Grandma and Grandpa made these with Silas last spring, and he LOVED them! He was excited for me to try them, and I was very impressed. They taste like a fried veggie, especially like battered mushrooms. They’re extra good dipped in ranch dressing.
Fried dandelion blossoms
INGREDIENTS
About 20-30 dandelion blossoms
2 eggs
About 1/2 cup flour
Salt & pepper
About 3 tablespoons butter
2 tablespoons olive oil
DIRECTIONS
1.) For the dandelions, remove as much of the stem as possible. It’s OK to leave the tiny green leaves at the base of the blossom. Soak the dandelions in cold water for a few minutes, in case of insects.
2.) In a small bowl, crack eggs and mix with a fork.
3.) In another bowl, combine flour, salt, and pepper.
4.) Heat butter and oil in a skillet. (I used an electric skillet.)

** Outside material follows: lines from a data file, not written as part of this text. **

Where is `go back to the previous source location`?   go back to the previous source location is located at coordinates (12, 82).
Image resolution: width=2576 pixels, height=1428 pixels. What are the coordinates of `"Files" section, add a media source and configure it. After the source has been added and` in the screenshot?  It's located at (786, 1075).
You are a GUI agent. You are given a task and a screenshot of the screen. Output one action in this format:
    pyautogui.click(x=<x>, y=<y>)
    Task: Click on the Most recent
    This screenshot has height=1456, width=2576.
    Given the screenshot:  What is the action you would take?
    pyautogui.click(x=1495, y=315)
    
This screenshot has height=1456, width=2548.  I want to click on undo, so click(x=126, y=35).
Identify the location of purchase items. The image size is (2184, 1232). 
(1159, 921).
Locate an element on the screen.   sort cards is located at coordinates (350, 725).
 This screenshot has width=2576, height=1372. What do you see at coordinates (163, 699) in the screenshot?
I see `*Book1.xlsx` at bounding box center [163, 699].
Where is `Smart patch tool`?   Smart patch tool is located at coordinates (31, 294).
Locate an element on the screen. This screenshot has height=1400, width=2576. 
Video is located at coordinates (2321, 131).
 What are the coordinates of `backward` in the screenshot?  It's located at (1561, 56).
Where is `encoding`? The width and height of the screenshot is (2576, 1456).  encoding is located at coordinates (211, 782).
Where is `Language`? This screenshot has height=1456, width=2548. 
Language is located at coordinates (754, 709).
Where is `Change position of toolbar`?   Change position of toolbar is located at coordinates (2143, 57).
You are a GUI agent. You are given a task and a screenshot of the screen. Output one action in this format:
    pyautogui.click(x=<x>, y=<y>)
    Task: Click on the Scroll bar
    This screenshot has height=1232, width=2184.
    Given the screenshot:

5.) Drain water from dandelions. Dip dandelions in the egg, then roll in flour.
6.) Place the battered dandelions in the hot skillet. Cook until browned (medium to high heat), then flip and brown the other side. If they clump, break them apart. The pieces should be tiny, and nicely browned. Cook until very tender. Serve hot with a side of ranch.